After investors in the PS&N railroad sued to remove Dickson as receiver, Judge Bard invited Hayes and several strike leaders to a federal court hearing in Pittsburgh on the matter. Photographers struggled to take pictures of Hayes, who ran from the cameras. She and a miner testified and were widely quoted. Bard replaced the two company heads with his own appointees, who agreed to all the miners' demands and rehired Hayes. The miners voted to end the strike and resumed work in early December as the streets of Force were paved for the first time. Even the business press pronounced Hayes the victor.

Reorganizing their coal subsidiary as New Shawmut Mining Co., the new receivers agreed to help the miners buy their homes and install indoor plumbing or make other improvements. Housing corporations were formed in the three communities affected by the strike—Force, Byrnedale, and Hollywood. But, as the New Shawmut receivers sought buyers for the railroad and the mining concern, the deeds to the houses became entangled in those transactions. In the end, a salvage company bought the railroad for scrap and sold New Shawmut to a coal operator, Antonio John "A. J." Palumbo, who would later become known as a wealthy philanthropist. In the summer of 1947, the people of the area hosted a farewell picnic for Hayes as dozens of mining families received deeds to their homes.

▶ [SOURCE DATA]
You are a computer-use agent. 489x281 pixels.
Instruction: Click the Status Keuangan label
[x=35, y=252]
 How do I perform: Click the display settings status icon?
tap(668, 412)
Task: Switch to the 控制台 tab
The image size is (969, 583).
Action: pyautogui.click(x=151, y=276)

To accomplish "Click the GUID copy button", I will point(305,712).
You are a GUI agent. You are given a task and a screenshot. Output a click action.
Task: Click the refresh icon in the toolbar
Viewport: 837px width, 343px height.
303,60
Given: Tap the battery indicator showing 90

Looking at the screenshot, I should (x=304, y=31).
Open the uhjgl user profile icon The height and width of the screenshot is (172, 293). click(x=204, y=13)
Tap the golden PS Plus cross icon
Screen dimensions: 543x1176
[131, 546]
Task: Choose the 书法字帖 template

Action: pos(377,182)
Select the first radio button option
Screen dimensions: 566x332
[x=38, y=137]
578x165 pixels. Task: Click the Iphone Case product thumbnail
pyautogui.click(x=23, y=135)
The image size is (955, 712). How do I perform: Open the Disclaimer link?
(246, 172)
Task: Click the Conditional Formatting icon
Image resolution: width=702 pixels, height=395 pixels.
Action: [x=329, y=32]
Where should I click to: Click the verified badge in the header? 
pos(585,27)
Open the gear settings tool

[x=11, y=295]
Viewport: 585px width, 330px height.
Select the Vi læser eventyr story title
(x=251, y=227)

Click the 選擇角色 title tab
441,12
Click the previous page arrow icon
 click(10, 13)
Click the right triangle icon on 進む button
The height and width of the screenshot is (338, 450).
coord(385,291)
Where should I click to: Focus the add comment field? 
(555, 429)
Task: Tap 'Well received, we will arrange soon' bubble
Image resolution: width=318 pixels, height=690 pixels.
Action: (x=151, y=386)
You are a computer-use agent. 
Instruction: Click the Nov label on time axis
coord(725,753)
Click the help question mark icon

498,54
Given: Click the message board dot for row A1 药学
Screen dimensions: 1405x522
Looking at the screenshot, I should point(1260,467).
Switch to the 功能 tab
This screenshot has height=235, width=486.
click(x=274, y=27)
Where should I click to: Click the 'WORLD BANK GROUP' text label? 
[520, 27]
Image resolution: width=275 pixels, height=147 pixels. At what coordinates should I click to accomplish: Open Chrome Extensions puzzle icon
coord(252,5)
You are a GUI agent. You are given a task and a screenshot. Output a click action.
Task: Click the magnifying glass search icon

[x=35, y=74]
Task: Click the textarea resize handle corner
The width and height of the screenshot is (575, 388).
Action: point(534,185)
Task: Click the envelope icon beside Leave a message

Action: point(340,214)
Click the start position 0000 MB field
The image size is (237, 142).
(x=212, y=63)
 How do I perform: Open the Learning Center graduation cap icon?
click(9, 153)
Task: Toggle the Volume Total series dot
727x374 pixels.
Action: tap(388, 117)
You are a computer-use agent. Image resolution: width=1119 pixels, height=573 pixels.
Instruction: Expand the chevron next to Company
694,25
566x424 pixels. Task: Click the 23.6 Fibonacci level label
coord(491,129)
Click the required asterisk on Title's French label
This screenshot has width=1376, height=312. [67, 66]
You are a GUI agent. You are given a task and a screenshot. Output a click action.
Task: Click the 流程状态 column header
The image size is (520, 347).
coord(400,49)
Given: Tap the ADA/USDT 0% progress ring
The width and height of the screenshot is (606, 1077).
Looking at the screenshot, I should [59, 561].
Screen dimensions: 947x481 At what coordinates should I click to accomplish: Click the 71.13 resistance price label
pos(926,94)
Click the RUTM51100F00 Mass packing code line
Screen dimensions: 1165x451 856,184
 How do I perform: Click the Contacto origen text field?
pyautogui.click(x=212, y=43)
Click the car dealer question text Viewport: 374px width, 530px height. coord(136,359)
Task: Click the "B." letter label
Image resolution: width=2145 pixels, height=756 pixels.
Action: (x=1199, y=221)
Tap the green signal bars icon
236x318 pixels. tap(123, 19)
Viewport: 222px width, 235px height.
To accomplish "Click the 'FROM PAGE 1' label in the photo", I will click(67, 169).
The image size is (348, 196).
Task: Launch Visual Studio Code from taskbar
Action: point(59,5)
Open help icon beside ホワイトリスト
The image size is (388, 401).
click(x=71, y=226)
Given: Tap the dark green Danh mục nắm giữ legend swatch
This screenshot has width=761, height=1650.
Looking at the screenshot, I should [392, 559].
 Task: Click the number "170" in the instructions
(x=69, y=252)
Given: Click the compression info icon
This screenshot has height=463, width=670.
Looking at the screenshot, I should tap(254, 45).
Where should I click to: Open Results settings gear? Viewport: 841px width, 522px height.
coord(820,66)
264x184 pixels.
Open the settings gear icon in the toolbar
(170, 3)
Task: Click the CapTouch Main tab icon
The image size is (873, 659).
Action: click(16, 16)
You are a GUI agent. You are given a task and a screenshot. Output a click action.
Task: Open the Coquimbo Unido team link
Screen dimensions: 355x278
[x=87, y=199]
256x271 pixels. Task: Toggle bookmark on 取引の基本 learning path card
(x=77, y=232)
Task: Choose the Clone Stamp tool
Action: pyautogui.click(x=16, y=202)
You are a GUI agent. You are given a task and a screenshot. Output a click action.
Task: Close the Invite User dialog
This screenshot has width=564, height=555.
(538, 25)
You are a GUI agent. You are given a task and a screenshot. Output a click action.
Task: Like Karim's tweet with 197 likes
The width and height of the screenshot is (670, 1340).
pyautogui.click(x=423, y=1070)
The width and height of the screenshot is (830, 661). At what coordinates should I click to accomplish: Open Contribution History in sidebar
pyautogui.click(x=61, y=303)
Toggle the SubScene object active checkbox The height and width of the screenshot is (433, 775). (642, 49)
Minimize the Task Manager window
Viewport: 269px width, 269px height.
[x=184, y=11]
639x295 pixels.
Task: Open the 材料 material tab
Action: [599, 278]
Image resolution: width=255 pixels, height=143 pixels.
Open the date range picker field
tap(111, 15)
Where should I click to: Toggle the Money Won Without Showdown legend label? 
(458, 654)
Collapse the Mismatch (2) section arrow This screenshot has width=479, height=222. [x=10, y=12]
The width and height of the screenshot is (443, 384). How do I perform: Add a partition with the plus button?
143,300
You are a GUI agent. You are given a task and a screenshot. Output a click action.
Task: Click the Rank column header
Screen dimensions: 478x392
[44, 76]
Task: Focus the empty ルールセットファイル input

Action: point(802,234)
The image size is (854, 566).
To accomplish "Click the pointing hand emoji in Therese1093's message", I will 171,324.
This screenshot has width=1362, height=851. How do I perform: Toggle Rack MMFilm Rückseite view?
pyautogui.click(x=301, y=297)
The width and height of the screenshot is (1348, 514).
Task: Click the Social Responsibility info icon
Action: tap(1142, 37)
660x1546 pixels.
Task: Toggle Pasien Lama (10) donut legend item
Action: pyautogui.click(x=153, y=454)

▶ [PARTS OF THE EXERCISE]
A) Copy the excerpt on the Force strike word for word, beginning at the words "After investors in" and stopping after "Hayes the victor.".
B) Say whether each statement below agrees with the excerpt on the Force strike, answering yes or no and quoting the deciding words of the excerpt: (i) Hayes posed willingly for photographers at the Pittsburgh hearing. (ii) Housing corporations were formed in Force, Byrnedale, and Hollywood. (iii) A salvage company bought the railroad for scrap.

▶ [ANSWER SECTION]
A)
After investors in the PS&N railroad sued to remove Dickson as receiver, Judge Bard invited Hayes and several strike leaders to a federal court hearing in Pittsburgh on the matter. Photographers struggled to take pictures of Hayes, who ran from the cameras. She and a miner testified and were widely quoted. Bard replaced the two company heads with his own appointees, who agreed to all the miners' demands and rehired Hayes. The miners voted to end the strike and resumed work in early December as the streets of Force were paved for the first time. Even the business press pronounced Hayes the victor.

B)
(i) No: "Photographers struggled to take pictures of Hayes, who ran from the cameras."
(ii) Yes: "Housing corporations were formed in the three communities affected by the strike—Force, Byrnedale, and Hollywood."
(iii) Yes: "a salvage company bought the railroad for scrap"